Profit for Q4 was RMB 578.7 million ($93.3 million), a notable year-on-year increase in Q4 2013, profit hit RMB 451.7 million. Gross margin was 16.8% for the fourth quarter, with operating expenses way down year-on-year: in 2014, fourth quarter operating expenses were just RMB 778.7 million ($125.5 million), compared to RMB 1,045.9 million in Q4 2013.
Downstream development and outlook
Yinglis efforts to increase its downstream portfolio took a huge step in 2014, the company ending the year with more than 1.6 GW of PV projects in the pipeline at different stages of development right across China.
There were 73.7 MW of PV modules shipped in China for its own PV projects, adding to the total number of 260.6 MW of modules shipped over the course of 2014 for use in Yingli-backed PV installations.
In 2015, downstream shipments are forecast to reach anywhere between 400 to 600 MW, with a similar amount of PV forecast to be connected to the Chinese grid by Yingli this year.
Looking ahead, the company expects to ship PV modules in the range of 3.6 GW to 3.9 GW globally, an increase of between 7.1% to 16% compared to 2014.
"We are pleased to conclude another solid year in 2014, with full year module shipments hitting a record high of 3.3 GW and full year gross margin increasing to 17.3% from 10.9% in 2013, which was mainly attributable to our continuous efforts to diversify our market presence, reduce manufacturing cost and improve our profitability," said Yingli Green Energy chairman and CEO Liansheng Miao.

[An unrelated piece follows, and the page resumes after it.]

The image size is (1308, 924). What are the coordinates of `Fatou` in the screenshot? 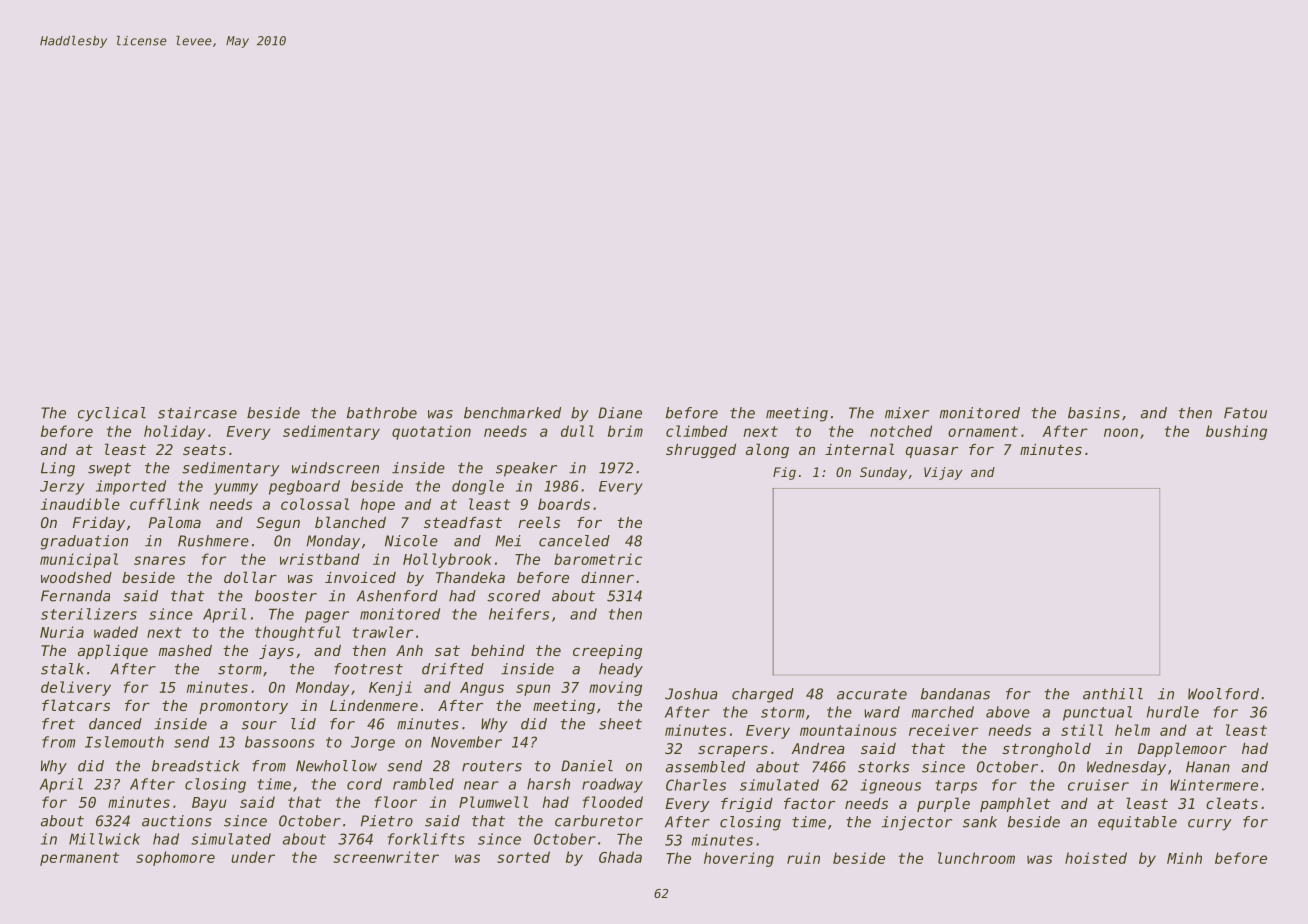 It's located at (1245, 413).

Miao added that Yinglis success continues to mirror the general growth of the global solar industry, with strong demand for its modules evident in its domestic market of China, as well as Japan, the U.S., Europe and other emerging markets.
China accounted for 37% of the companys total module shipments in 2014, while demand from Japan grew 50%. "In the U.S.," Miao revealed, "we had a solid year, notwithstanding the uncertainty brought by the new trade case."
Europe continued to play an important role, the CEO said, while new and emerging markets such as South Africa and Latin America proved profitable for the company with 490 MW shipped to these markets, representing a 90% year-on-year increase. "Given our strong brand recognition and high-quality PV modules and services, we became the sole solar panel supplier for the largest solar power projects in Malaysia, Bolivia and Honduras," said Miao.
The CEO added that the company is encouraged by the news that Chinas National Energy Administration (NEA) has increased the countrys official solar installation target to 17.8 GW for 2015, adding that Yingli is "well positioned to seize this great opportunity".